Spokesperson Henk van Klaveren told the All-Party Parliamentary Group on Coronavirus (APPG) on Tuesday (4 May) that there was strong support for a four nations approach to the restart, and that it was vital the government worked towards implementing a single portal or app to allow UK citizens to verify their Covid status.
Transport secretary Grant Shapps last week revealed the government was working on using the existing NHS app to allow people to do this, effectively allowing the app to serve as a travel pass of sorts.
However, a spokesperson for the prime minister cast doubts on the readiness of this plan on Tuesday, telling the BBC the government couldn’t yet confirm whether it would be ready for 17 May and stated work on alternative plans was ongoing.

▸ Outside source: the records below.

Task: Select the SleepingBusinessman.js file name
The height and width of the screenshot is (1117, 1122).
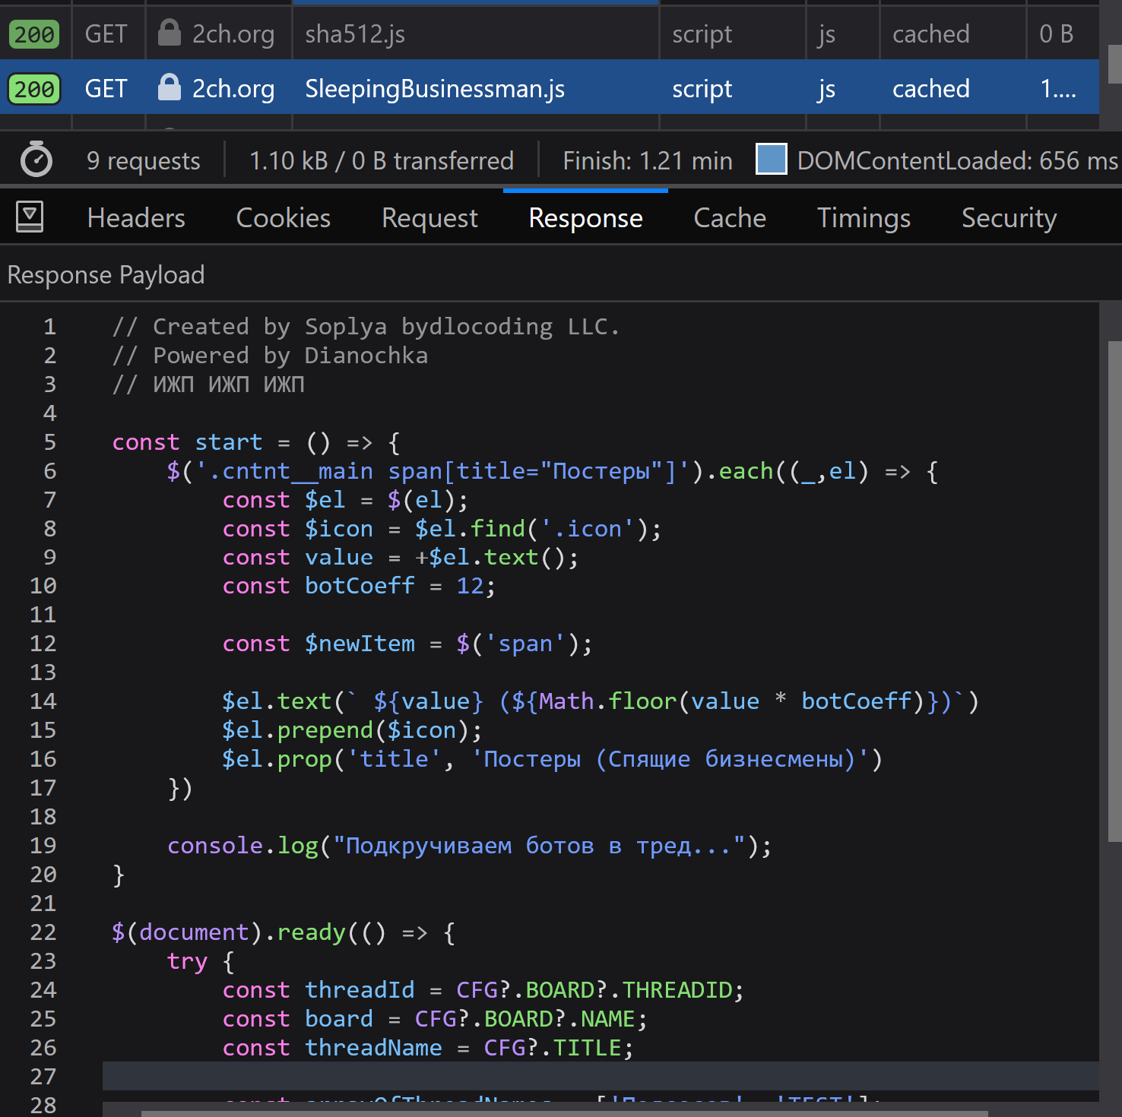Action: pyautogui.click(x=434, y=89)
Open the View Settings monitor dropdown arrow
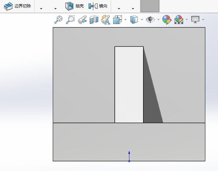The height and width of the screenshot is (171, 218). tap(203, 20)
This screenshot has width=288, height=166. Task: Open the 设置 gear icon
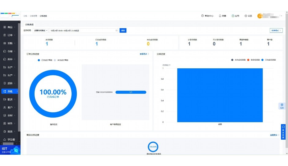pyautogui.click(x=246, y=16)
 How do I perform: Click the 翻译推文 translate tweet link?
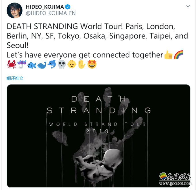(15, 78)
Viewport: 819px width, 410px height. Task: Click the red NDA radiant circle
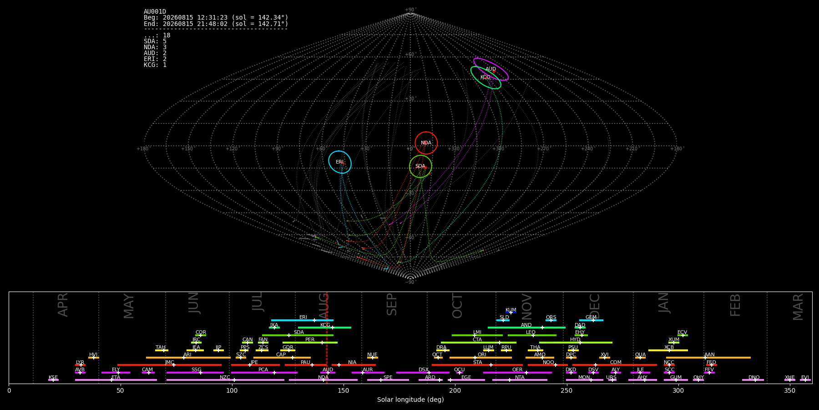pos(426,143)

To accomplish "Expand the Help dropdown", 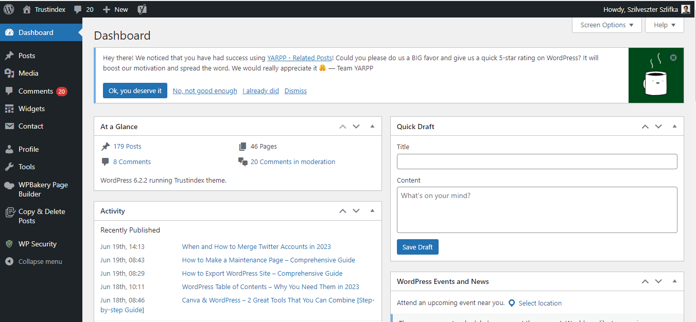I will (664, 24).

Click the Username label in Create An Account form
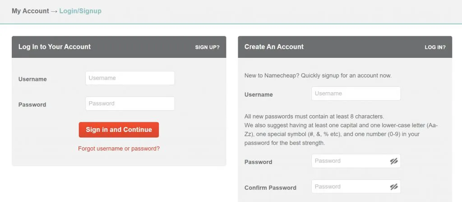point(259,94)
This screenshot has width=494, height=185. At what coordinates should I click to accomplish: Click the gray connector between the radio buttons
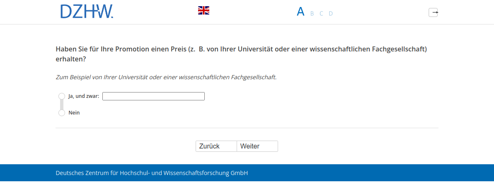click(x=62, y=105)
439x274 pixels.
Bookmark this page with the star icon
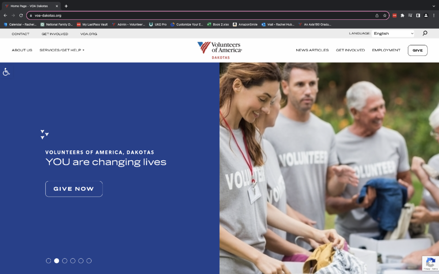pyautogui.click(x=385, y=15)
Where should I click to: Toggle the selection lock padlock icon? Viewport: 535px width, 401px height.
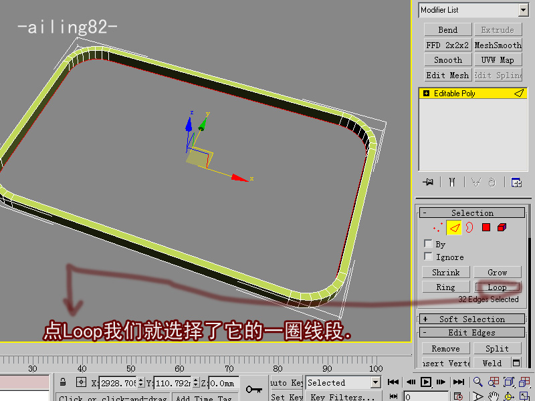(63, 383)
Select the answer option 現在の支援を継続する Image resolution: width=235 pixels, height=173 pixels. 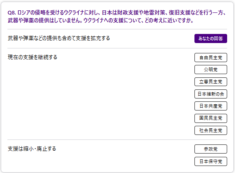(x=33, y=57)
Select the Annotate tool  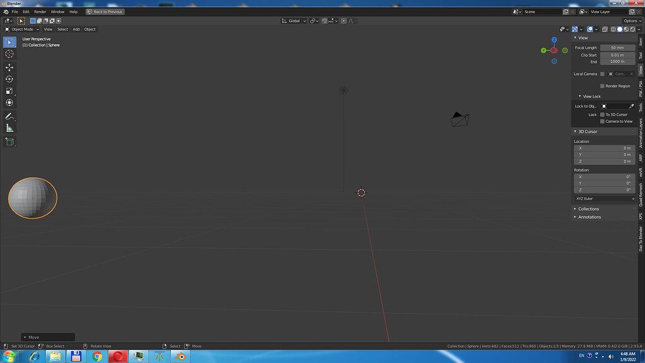point(9,116)
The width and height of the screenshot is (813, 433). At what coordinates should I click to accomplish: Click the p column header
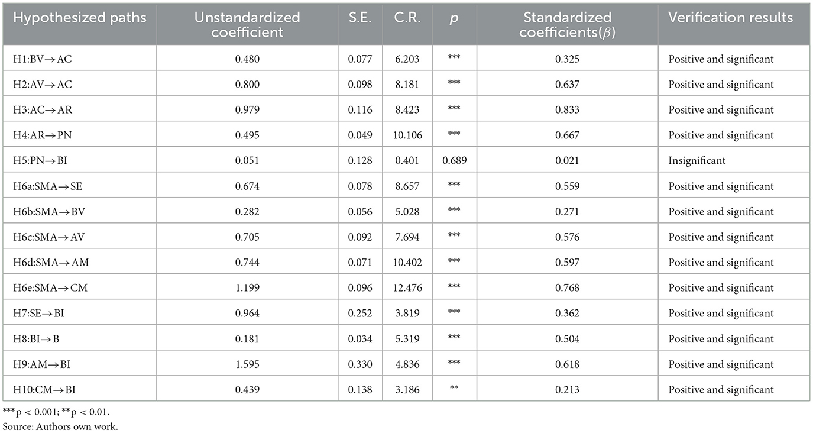[454, 18]
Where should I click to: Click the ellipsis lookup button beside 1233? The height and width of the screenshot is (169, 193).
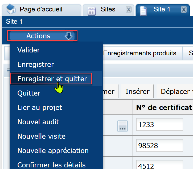coord(123,126)
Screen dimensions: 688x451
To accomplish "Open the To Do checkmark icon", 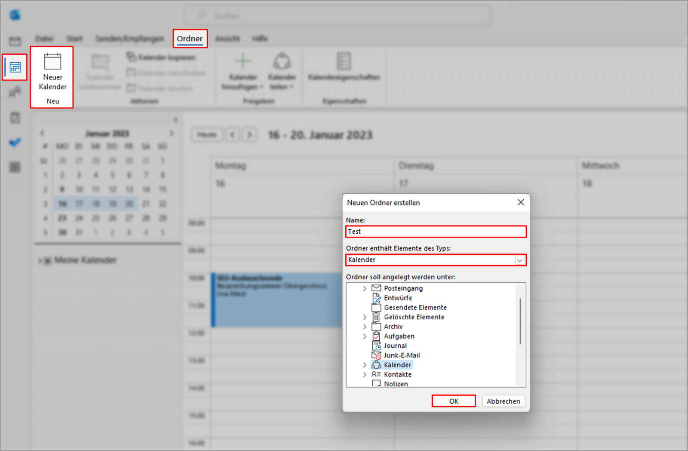I will 15,142.
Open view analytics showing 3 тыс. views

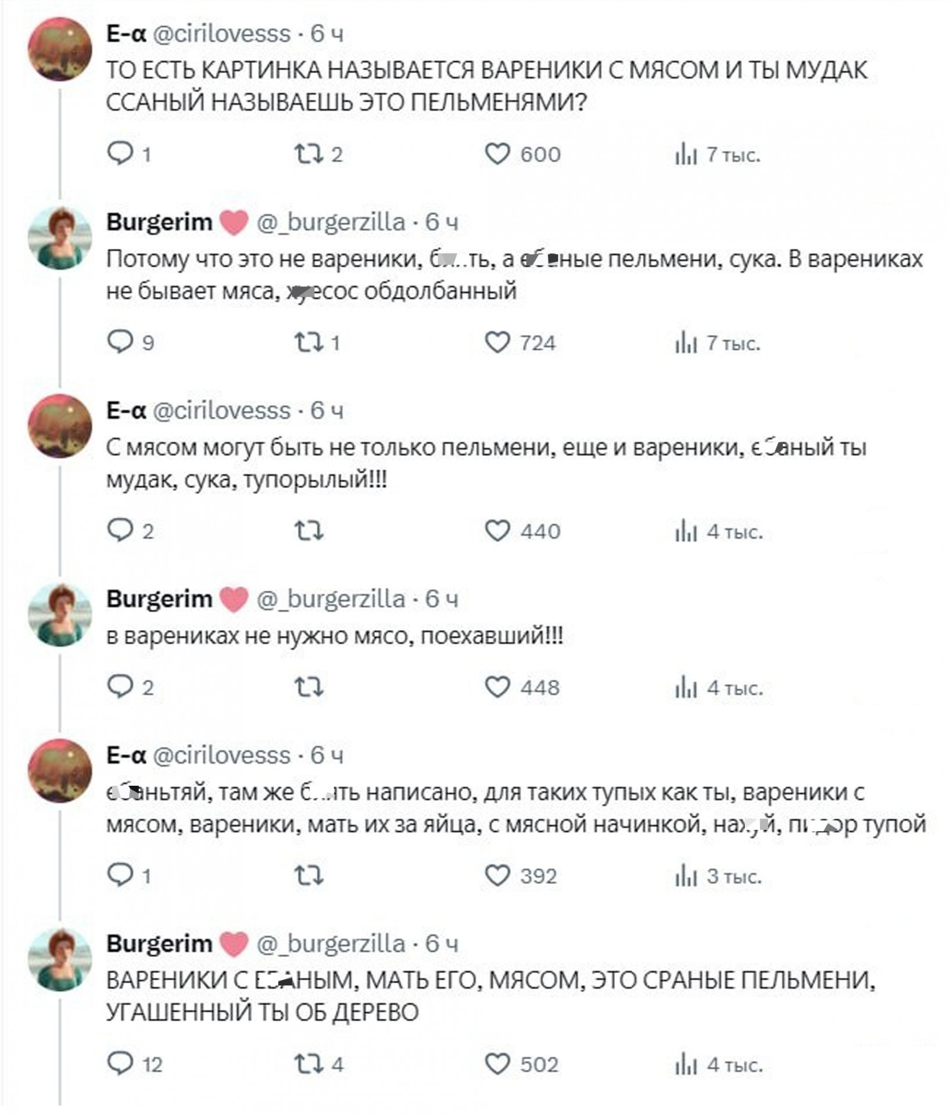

"Obviously, we will be able to confirm ahead of [17 May] what measures are used for those initial countries that are available for travel, be it the app or another approach," the BBC reports them as saying.
"There are other routes to achieving the same end-goal. We are working on the app at the moment, at pace, to have it ready," they added, stating the government would confirm its approach, or approaches, in advance.
Addressing the APPG, which called at the weekend for the resumption of international travel to be delayed and for the travel sector to be given more support to weather the crisis, van Klaveren said vaccine passports were an inevitability, at least in the interim.
"Countries will require them one way or another," he said. "Some may not, but a large number will.
"Whether we have a view on whether they are the right thing or not for travel, we just have to adapt to the reality that they are happening."
On the app, van Klaveren said the AOA would favour a four nations approach to the restart, and said the UK’s devolved administrations had come out strongly in support of a joined-up approach to restarting travel using a single portal or app that enables people to prove their vaccination status.
"This is not just about vaccination status," said Van Klaveren. "We’ve seen people will also require proof of testing, even if they are vaccinated. Again, it depends on different entry requirements, but some will require both."
However, while acknowledging that using the app to prove vaccination status should be "relatively simple" technically, van Klaveren said he was less confident about the integration of test results.
He also branded the government’s autumn deadline to digitise passenger locator forms "preposterous" and called for it to be done before the summer to avoid queues out the arrivals hall and onto the tarmac.
Additionally, he said the AOA had concerns about the cost of testing. "International travel this summer should be done in a risk-based proportional approach," he told the group.
Van Klaveren said the AOA supported the idea of a traffic light system for the resumption of international travel, but said it still had some concerns about the barriers’ in place – particularly with regards to affordability of travel to green list destinations.
"We do think low-risk countries with low prevalence [of Covid-19] and high rates of vaccination should be possible to travel to over the summer."